[Items listed in a dataset]
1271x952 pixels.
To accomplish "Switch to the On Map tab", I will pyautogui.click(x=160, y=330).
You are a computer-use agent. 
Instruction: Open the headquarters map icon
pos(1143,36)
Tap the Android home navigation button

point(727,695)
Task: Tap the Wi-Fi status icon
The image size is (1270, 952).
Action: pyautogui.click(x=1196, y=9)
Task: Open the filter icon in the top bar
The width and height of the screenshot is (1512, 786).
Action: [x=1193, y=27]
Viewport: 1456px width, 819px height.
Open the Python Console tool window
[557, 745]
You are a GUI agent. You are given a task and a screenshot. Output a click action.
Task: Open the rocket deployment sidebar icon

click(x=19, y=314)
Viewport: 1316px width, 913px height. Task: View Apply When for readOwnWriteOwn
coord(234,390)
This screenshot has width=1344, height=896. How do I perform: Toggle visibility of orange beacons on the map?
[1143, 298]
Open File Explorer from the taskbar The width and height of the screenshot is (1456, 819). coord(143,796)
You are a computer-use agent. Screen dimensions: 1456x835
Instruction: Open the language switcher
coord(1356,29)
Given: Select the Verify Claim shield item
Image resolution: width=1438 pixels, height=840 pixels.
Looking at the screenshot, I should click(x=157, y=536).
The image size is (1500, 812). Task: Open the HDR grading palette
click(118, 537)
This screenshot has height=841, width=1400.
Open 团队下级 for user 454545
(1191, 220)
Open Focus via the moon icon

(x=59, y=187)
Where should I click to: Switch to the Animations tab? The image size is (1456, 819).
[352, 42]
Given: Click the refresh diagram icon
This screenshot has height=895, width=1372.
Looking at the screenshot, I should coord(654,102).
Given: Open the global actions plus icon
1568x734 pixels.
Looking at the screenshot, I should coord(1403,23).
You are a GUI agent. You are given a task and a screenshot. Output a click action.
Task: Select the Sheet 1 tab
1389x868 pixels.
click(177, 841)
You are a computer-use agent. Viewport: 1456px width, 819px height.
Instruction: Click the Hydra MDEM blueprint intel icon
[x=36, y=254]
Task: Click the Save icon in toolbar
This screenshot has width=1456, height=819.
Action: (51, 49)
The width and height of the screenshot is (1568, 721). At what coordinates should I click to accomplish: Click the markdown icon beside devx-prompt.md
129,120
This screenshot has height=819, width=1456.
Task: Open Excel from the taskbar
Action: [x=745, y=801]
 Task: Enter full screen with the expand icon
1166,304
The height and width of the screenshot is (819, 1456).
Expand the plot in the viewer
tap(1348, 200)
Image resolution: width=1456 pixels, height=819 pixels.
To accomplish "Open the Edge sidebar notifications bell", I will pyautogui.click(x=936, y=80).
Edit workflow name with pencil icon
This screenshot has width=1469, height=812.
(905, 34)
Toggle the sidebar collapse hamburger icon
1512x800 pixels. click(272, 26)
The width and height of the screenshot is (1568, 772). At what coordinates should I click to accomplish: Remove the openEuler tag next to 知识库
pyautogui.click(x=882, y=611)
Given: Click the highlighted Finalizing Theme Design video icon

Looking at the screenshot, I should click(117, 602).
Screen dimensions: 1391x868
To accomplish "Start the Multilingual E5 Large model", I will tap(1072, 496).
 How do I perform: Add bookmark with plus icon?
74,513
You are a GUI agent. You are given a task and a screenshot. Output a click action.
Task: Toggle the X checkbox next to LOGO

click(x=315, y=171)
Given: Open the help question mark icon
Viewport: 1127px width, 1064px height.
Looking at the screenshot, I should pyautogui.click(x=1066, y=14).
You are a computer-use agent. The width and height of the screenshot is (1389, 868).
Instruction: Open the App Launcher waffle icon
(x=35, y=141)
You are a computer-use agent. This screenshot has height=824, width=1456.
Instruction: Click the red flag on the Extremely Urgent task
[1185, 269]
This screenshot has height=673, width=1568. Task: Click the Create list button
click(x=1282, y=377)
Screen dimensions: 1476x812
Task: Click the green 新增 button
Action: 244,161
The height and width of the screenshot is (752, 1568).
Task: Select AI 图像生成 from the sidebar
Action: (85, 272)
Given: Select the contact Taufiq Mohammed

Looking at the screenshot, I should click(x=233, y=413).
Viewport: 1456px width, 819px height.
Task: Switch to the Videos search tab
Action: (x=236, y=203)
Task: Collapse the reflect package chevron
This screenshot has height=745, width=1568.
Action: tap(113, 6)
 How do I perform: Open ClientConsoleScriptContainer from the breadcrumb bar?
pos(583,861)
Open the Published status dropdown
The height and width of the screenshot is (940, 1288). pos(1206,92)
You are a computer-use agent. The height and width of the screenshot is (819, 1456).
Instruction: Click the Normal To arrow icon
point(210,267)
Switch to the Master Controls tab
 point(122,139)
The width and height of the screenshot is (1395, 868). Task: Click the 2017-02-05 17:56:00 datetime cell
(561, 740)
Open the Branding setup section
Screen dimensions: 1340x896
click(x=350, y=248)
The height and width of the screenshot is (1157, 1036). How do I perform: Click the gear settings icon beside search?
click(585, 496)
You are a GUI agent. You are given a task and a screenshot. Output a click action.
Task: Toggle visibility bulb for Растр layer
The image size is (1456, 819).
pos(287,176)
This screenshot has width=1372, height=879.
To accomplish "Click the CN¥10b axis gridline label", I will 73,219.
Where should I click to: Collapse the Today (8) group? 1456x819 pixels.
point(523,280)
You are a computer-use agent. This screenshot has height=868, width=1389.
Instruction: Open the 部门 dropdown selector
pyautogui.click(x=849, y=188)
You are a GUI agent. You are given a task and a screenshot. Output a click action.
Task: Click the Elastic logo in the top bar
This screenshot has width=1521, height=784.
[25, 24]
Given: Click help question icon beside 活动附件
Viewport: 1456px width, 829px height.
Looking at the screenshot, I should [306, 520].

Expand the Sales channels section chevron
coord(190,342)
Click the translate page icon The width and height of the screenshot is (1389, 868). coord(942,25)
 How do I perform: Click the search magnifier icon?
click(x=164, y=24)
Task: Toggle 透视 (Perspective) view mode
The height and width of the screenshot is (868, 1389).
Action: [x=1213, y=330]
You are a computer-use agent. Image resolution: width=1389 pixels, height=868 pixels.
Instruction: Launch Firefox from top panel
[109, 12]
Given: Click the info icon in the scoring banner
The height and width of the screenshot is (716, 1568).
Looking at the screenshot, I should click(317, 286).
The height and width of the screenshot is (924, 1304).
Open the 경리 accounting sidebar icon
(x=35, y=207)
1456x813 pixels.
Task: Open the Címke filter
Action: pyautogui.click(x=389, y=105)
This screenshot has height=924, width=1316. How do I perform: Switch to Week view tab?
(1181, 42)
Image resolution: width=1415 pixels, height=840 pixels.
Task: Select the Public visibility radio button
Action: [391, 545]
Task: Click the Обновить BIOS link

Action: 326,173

## [Directions]
Copy each line of the data that includes the word "help".

## [Response]
Given: Open the help question mark icon
Given: Click help question icon beside 活动附件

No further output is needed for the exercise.